We are very grateful to the many emergency service employees out there.  Without the police, fire fighters, EMTs, and other crisis responders we really would be in a crisis.  But every now and then we have to wonder how they get through a day without being mistaken for normal people just like us.

We started wondering about this a couple days ago when a news report flashed on a police cruiser dangling over a bridge guiderail like the cartoon versions we’ve seen so often waiting for a bird to land on the half of the car hovering over nothing but air.  How did they get that way?  The good news is that even though the police officers had to climb out through a window, a quick stop at a nearby emergency room confirmed nothing was hurt more than their egos.

Speaking of emergency rooms, He of We was at a stop sign ready to pull out into traffic on the main street when an ambulance, without lights but moving quickly enough that one would pause to make sure it passed by without challenge, passed by.  It wasn’t until it was all the way by that it revealed its rear doors open and swinging with every bend in the road.  It eventually rolled its way out of sight so we aren’t sure if somewhere somebody pointed out the unsecured door.  We’re certain it was empty when it started that run.  Yes, certainly certain.

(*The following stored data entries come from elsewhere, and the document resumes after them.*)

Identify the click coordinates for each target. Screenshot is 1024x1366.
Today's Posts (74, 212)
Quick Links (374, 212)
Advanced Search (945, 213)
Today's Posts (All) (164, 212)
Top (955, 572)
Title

Then there was the fire truck flashing its many red lights yet rolling somewhat slowly down a city side street, a helmeted head sticking out of the passenger side window of the forward cab looking for all the world like he was looking for an address.  The faint wiff of smoke rising from a car in the next block finally got someone’s attention as the engine sped up and moved to task. 

And surely someone would be along shortly to assist the tow truck on the side of the road with its hood up in the universal sign of “somebody call the wife and tell her I’m going to be late for dinner.”

We guess they all really do put their pants on one leg at a time.  Even the uniform pants.

Now, that’s what we think.  Really.  How ‘bout you?